- **ARBEITSAUFTRAG 1**
Schreiben Sie aus dem Text über Rav Isser Zalman Meltzer den Abschnitt wortgetreu ab, der bei „Nicht nur in“ beginnt und bei „(siehe 6. unten)“ endet.
- **ARBEITSAUFTRAG 2**
Wo blieb Rav Isser Zalman laut dem Text über Rav Isser Zalman Meltzer stehen, als Rav Aharon Kotler und Rav Schneur sich von ihm verabschiedeten?

- **TEXT ZUR ANALYSE**
###

Nicht nur in Zeiten des Schmerzes sollten wir uns auf andere konzentrieren. Rav Aharon Kotler zt”l und sein Sohn Rav Schneur zt”l gingen zu Rav Isser Zalman Meltzer (Rav Aharons Schwiegervater), um sich von ihm zu verabschieden, kurz bevor sie Eretz Jisroel verließen, um Rav Schneurs Chasunah (d.h., Hochzeit) zu besuchen. Rav Isser Zalman blieb auf dem Weg nach unten in der Mitte der Treppe stehen, anstatt sie bis zur Straße zu begleiten. Sie fragten ihn darüber und er erklärte: “Viele der Menschen, die hier in der Gegend leben, haben Enkelkinder, die von den Nazis, yemach schemamam (ihr Name soll vertiglt werden), ermordet wurden. Wie könnte ich auf die Straße gehen und mein Enkelkind umarmen und meine Freude öffentlich zur Schau stellen, wenn diese Menschen nicht dasselbe tun können?!” (siehe 6. unten)

###

- **DATENAUSZÜGE**
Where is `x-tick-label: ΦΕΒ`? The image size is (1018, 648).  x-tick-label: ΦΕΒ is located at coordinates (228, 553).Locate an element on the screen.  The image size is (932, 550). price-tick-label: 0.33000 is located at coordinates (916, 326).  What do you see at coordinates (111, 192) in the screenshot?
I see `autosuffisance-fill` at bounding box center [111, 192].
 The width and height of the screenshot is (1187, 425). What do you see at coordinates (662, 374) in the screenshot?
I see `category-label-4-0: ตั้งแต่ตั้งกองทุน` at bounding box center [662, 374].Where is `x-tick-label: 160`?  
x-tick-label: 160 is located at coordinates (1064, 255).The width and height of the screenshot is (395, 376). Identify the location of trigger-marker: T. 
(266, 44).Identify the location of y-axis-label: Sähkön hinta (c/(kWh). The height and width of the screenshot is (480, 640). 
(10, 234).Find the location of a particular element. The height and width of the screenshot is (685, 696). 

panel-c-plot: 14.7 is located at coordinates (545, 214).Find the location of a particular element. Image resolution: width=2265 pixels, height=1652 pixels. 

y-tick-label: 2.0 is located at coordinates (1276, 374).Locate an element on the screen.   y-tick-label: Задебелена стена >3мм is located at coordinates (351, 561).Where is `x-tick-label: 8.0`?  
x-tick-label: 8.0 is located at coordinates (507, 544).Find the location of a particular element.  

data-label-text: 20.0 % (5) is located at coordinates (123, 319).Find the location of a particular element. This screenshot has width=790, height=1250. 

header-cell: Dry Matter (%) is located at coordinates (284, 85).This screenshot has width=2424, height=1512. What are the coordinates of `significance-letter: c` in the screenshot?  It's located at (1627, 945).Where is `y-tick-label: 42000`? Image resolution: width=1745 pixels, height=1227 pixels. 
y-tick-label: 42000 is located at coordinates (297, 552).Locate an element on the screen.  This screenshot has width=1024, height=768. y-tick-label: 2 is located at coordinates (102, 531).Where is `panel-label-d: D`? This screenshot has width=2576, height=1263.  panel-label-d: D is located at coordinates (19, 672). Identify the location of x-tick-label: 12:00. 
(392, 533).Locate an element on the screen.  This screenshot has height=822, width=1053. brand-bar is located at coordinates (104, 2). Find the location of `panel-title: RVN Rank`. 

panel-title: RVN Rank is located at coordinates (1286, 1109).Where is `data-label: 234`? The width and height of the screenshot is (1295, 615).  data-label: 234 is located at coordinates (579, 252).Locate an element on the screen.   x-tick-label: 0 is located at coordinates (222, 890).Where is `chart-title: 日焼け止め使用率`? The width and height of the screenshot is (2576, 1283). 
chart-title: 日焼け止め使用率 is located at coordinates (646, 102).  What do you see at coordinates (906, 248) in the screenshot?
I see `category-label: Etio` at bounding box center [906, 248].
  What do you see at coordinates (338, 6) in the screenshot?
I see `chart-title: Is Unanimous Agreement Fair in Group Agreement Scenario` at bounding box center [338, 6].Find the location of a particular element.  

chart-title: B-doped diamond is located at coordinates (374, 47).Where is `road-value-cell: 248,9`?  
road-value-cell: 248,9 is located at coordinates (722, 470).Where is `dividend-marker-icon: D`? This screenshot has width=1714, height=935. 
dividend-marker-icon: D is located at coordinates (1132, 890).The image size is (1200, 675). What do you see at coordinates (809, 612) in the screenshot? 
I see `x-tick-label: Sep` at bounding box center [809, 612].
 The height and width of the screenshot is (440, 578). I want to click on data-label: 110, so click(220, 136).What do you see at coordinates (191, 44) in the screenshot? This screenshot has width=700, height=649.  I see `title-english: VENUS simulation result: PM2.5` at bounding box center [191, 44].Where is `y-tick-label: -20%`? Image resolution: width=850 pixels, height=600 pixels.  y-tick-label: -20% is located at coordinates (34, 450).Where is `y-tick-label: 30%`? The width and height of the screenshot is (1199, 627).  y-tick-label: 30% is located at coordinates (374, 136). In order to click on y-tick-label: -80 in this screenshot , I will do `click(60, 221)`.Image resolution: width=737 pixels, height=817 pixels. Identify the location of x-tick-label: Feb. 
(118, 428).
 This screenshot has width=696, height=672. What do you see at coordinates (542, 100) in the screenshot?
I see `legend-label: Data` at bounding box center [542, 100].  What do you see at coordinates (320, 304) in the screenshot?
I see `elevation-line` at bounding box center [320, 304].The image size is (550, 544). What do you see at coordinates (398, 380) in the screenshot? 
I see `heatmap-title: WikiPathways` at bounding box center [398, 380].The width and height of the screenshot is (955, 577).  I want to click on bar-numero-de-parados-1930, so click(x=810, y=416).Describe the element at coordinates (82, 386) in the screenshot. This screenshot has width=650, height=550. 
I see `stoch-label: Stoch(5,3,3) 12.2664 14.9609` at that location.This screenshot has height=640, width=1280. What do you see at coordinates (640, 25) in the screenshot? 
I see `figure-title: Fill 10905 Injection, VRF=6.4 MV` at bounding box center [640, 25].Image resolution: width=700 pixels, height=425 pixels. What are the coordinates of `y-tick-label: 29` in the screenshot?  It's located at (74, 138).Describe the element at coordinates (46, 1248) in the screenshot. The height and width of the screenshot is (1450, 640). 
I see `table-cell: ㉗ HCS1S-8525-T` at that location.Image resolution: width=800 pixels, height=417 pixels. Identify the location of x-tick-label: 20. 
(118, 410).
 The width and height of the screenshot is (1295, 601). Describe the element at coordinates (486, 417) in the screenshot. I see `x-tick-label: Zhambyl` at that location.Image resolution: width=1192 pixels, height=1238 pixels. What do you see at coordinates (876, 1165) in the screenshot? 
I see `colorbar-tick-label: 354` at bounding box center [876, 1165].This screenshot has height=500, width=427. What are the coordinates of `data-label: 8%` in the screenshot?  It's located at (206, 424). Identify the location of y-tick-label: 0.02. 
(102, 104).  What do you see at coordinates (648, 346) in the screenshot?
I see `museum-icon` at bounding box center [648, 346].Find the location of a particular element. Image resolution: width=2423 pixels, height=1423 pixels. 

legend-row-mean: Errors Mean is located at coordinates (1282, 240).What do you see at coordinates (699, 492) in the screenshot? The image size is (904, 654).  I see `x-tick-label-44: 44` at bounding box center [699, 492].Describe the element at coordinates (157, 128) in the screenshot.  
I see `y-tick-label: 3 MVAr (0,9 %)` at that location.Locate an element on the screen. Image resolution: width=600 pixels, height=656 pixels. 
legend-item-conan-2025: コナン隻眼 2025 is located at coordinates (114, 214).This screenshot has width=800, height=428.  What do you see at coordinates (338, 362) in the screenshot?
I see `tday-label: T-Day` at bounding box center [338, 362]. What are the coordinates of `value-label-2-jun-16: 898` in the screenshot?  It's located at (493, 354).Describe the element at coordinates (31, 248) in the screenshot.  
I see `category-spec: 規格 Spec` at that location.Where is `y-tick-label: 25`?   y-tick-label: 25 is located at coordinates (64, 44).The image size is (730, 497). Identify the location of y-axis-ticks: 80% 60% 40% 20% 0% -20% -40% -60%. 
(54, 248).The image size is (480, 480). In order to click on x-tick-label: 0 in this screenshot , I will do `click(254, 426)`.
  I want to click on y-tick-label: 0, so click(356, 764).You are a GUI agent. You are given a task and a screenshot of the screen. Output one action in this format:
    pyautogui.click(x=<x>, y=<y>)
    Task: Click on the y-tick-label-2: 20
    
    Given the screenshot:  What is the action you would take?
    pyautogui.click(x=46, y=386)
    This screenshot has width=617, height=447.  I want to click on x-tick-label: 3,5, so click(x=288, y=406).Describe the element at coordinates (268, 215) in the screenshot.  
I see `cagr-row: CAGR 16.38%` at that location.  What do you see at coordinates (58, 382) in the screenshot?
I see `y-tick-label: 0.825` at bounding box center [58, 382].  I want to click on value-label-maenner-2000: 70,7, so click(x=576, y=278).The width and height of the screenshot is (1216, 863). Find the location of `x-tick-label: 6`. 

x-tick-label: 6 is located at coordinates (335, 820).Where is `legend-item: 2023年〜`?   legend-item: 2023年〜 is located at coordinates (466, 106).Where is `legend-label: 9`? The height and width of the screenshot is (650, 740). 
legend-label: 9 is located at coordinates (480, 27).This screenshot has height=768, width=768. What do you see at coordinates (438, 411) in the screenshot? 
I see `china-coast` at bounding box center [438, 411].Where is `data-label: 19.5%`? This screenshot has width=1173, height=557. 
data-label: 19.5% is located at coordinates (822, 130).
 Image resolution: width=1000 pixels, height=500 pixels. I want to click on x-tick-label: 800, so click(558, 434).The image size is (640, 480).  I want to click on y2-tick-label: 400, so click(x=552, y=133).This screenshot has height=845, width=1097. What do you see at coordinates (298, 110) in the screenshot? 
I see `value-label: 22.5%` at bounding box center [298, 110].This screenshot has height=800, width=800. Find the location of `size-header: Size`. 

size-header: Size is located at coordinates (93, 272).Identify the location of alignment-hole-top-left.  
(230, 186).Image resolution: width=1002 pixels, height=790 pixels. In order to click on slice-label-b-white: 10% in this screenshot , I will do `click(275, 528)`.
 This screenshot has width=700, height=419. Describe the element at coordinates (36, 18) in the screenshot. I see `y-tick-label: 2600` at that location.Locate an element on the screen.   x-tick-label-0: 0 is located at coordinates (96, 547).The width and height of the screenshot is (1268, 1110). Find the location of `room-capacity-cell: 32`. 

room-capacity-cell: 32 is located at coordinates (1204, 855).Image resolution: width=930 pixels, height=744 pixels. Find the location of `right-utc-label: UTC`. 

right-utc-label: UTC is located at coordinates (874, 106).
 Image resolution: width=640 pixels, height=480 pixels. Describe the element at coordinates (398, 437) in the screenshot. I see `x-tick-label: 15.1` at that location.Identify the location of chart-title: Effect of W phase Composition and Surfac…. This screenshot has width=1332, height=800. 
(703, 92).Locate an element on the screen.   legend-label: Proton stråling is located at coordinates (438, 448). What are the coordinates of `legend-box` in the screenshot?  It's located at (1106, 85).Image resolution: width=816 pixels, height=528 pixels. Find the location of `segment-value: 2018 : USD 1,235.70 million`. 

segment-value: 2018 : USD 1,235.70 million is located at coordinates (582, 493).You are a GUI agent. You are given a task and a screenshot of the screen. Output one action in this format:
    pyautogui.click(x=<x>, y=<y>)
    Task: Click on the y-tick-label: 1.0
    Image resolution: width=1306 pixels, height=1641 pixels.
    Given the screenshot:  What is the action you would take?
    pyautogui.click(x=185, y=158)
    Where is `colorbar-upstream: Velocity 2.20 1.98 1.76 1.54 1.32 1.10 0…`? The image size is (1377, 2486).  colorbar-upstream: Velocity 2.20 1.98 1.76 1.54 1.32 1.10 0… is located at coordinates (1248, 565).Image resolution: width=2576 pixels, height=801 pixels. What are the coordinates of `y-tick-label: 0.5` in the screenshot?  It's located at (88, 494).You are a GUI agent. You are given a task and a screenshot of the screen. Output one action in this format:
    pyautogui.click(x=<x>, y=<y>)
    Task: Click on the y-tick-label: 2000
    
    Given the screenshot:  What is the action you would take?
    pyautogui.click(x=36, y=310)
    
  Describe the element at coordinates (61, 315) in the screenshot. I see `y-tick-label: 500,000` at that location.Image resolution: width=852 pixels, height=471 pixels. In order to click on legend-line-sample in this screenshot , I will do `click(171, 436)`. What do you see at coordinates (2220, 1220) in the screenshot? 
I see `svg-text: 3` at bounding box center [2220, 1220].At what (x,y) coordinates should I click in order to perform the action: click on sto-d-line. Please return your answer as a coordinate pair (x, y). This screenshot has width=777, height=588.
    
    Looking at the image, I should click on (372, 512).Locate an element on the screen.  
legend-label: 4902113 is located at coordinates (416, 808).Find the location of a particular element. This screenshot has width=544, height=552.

###

- **LÖSUNG 1**
Nicht nur in Zeiten des Schmerzes sollten wir uns auf andere konzentrieren. Rav Aharon Kotler zt”l und sein Sohn Rav Schneur zt”l gingen zu Rav Isser Zalman Meltzer (Rav Aharons Schwiegervater), um sich von ihm zu verabschieden, kurz bevor sie Eretz Jisroel verließen, um Rav Schneurs Chasunah (d.h., Hochzeit) zu besuchen. Rav Isser Zalman blieb auf dem Weg nach unten in der Mitte der Treppe stehen, anstatt sie bis zur Straße zu begleiten. Sie fragten ihn darüber und er erklärte: “Viele der Menschen, die hier in der Gegend leben, haben Enkelkinder, die von den Nazis, yemach schemamam (ihr Name soll vertiglt werden), ermordet wurden. Wie könnte ich auf die Straße gehen und mein Enkelkind umarmen und meine Freude öffentlich zur Schau stellen, wenn diese Menschen nicht dasselbe tun können?!” (siehe 6. unten)

- **LÖSUNG 2**
Auf dem Weg nach unten in der Mitte der Treppe.